As a viable alternative, the security assurance (the credibility of which has taken a beating of late) of the West may be hedged with another option - that of 'securing their resource' through the SPR route, by partnering with geographically proximate, stable, energy hungry and land-rich countries like India. In fact, the fact that while China is already taking advantage of the price glut by building up their own strategic stocks, India does not have the resources nor the capacity to ramp up its SPR program expeditiously, granting these potential investor-cum-partners greater leverage in such a partnership. Such an option offers long-term security as opposed to renting Very Large Crude Carriers (VLCC), filling them with oil and keeping them afloat.
The present time is ideal to engage in such exploration, thanks to a relatively stable low-priced outlook for oil into the next calender year. Win-Win could take the form of the oil producers offering to invest in the building of caverns (under a fast-tracked scheme that can take advantage of the present price glut) in addition to agreeing to a subsidised but mutually acceptable 'price assurance' (to make the investment viable, in case the prices jump unexpectedly).
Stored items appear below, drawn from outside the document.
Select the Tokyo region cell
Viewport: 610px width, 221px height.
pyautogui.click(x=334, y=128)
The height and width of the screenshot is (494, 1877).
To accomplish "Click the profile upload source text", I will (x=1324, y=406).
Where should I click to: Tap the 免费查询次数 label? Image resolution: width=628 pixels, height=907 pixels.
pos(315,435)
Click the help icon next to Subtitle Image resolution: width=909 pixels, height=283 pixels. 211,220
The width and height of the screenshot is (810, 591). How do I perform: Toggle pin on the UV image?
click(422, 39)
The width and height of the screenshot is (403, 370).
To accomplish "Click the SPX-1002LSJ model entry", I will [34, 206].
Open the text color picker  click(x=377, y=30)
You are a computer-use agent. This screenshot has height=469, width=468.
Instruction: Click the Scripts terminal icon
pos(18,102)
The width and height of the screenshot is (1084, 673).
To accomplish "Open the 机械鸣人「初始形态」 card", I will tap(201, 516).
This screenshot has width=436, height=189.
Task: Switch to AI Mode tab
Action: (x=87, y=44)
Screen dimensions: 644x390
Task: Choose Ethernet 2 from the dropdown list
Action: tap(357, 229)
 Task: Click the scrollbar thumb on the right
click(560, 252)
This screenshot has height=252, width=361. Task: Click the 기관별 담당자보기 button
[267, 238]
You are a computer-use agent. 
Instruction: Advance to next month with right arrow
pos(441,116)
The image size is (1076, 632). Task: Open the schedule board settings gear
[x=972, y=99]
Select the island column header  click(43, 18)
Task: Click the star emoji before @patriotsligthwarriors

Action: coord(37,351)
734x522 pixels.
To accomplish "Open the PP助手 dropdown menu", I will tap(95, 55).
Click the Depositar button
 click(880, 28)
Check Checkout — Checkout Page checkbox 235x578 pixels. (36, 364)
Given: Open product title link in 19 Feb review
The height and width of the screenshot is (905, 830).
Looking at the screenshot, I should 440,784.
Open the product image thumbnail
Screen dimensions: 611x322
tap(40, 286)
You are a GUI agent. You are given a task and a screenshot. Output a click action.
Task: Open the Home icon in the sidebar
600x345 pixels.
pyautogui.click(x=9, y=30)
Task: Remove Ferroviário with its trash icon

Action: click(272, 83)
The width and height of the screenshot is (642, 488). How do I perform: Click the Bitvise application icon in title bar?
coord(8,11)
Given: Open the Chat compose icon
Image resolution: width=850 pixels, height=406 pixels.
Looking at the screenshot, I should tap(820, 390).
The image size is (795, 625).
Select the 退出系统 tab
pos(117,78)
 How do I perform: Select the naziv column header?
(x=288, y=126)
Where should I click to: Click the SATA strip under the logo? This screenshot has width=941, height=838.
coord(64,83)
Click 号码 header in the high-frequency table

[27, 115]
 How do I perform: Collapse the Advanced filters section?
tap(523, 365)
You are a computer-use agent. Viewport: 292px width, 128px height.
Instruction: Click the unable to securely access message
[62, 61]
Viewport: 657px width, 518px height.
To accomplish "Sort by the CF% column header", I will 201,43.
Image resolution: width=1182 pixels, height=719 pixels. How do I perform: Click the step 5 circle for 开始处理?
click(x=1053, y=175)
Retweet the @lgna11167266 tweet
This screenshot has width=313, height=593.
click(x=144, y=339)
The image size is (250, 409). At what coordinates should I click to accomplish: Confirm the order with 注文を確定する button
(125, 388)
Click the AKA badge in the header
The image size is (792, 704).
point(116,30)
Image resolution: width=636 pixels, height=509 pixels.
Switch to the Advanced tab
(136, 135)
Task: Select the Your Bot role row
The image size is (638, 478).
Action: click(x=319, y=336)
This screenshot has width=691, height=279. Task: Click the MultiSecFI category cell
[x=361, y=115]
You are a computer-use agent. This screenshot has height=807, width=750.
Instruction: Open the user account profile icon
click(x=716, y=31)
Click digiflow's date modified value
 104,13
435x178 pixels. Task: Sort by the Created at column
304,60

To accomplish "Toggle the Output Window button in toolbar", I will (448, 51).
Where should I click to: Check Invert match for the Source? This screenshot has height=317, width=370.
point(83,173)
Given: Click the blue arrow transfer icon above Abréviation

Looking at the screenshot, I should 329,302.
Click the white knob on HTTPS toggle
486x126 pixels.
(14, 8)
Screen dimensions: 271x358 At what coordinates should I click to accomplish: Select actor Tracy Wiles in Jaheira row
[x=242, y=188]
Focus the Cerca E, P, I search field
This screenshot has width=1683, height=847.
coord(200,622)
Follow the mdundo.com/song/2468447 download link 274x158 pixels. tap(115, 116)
In return, the investing partners stand to enjoy secure real-estate and also the opportunity to trade this oil, with India, or with the international market.
This partnership, in my opinion, addresses the unpredictability that is likely to shape affairs in the Gulf for some time to come. It is not ideal in any way, but may be the only pragmatic option available that can transfer a crucial element of risk at a cost acceptable to the stakeholders. While the 'trade-able' aspect of such an endeavour may be against the underlying spirit of the 'reserve business', it is only pragmatic keeping in mind the unpredictable nature of politics in the Middle-East. The fact that Saudi Arabia may be keeping oil prices low (as a way of addressing threats from Shale, Iran or Russia) may indicate their willingness to hedge their bets, irrespective of global standards.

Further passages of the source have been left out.